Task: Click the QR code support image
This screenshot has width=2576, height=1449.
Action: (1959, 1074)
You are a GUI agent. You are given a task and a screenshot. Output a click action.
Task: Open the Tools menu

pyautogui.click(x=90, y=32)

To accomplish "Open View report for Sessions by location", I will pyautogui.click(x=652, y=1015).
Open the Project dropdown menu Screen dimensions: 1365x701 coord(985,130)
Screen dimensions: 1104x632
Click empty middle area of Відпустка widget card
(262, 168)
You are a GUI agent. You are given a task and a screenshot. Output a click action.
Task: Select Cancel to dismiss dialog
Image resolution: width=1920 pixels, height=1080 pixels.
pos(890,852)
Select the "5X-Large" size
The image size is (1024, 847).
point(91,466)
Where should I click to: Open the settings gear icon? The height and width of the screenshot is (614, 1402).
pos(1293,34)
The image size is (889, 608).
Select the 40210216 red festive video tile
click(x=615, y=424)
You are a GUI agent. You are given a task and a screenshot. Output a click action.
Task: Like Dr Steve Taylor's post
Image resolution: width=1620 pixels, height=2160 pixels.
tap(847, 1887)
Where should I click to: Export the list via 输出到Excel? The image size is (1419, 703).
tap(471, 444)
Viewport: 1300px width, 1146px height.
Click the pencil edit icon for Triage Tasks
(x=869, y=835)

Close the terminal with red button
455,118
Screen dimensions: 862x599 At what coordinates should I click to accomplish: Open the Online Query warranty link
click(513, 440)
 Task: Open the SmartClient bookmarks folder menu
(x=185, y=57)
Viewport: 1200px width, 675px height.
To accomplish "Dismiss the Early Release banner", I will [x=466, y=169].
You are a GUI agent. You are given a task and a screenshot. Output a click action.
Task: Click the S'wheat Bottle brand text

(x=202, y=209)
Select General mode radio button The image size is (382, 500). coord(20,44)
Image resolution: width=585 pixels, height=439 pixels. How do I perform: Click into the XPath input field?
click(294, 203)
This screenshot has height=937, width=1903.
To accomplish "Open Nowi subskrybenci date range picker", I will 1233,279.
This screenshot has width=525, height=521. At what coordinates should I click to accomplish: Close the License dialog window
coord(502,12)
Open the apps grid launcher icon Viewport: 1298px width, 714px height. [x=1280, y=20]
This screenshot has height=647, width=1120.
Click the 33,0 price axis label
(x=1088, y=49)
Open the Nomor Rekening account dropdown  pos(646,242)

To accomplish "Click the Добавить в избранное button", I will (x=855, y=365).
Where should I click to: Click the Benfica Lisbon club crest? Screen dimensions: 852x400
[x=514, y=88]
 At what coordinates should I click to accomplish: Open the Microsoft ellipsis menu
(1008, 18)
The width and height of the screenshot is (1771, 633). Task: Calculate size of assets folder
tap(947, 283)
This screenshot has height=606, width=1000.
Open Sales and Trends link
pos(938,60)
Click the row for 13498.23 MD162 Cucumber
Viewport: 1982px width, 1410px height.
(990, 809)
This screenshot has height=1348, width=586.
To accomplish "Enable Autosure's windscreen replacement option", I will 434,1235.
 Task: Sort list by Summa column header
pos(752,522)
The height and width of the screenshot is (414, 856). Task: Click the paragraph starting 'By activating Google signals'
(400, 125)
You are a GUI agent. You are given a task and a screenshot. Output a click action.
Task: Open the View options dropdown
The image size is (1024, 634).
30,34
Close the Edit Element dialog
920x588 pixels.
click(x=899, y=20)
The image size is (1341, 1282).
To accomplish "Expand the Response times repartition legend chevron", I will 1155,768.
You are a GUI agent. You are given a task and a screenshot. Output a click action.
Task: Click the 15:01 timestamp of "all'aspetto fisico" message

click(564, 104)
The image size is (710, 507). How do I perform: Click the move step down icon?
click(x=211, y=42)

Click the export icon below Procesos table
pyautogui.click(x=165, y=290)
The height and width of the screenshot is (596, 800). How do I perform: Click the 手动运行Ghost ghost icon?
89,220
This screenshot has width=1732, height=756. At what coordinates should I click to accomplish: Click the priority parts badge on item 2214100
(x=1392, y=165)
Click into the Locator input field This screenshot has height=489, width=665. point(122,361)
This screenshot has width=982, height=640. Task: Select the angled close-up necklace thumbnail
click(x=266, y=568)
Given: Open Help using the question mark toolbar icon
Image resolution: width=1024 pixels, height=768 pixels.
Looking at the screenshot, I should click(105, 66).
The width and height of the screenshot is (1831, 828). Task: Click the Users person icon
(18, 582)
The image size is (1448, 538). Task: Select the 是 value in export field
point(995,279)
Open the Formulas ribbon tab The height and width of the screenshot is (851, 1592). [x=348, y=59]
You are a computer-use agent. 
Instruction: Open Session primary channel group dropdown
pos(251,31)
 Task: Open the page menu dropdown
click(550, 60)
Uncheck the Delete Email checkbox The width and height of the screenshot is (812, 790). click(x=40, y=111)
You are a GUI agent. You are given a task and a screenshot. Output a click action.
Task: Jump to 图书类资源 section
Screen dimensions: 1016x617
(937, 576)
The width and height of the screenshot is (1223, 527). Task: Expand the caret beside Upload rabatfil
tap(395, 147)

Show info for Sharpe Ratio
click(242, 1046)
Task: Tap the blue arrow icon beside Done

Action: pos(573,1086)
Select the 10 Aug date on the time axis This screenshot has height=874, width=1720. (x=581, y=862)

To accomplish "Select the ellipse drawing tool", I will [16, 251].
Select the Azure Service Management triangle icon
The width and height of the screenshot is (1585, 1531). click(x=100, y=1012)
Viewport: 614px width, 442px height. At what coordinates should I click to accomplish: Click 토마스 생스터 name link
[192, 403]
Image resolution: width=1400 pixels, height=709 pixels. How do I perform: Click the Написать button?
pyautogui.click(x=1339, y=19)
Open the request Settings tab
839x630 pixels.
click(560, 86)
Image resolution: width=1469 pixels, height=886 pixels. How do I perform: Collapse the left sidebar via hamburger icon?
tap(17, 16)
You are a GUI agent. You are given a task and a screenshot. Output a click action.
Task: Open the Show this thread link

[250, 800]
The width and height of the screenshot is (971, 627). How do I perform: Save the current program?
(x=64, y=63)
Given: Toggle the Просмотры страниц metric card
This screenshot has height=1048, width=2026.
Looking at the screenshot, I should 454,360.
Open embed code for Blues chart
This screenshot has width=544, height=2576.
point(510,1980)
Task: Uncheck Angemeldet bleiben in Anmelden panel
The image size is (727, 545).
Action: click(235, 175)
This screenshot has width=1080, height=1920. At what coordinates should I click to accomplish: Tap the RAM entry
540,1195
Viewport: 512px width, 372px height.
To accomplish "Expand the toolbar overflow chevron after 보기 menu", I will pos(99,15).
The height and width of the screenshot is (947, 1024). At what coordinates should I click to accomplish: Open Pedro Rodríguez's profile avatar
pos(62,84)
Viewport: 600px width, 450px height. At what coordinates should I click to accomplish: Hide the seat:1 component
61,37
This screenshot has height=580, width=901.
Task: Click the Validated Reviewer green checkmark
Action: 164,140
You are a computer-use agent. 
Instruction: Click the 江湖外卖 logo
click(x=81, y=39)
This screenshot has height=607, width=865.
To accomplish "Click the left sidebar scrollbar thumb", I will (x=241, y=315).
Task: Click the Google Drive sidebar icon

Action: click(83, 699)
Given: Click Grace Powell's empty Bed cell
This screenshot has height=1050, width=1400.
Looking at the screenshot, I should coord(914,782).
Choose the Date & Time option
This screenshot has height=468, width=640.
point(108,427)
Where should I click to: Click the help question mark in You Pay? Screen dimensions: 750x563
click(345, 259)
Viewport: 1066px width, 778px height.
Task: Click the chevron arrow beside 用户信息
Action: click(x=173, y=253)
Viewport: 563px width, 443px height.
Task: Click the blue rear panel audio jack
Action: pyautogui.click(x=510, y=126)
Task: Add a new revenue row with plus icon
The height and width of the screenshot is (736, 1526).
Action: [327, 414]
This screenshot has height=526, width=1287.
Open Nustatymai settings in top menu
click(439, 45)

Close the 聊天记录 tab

* * *

What you are asked to do: What you retype should run from the first line of the entries above through the line containing "Task: Select Cancel to dismiss dialog", exactly and in full.

Result of this exercise:
Task: Click the QR code support image
This screenshot has width=2576, height=1449.
Action: (1959, 1074)
You are a GUI agent. You are given a task and a screenshot. Output a click action.
Task: Open the Tools menu

pyautogui.click(x=90, y=32)

To accomplish "Open View report for Sessions by location", I will pyautogui.click(x=652, y=1015).
Open the Project dropdown menu Screen dimensions: 1365x701 coord(985,130)
Screen dimensions: 1104x632
Click empty middle area of Відпустка widget card
(262, 168)
You are a GUI agent. You are given a task and a screenshot. Output a click action.
Task: Select Cancel to dismiss dialog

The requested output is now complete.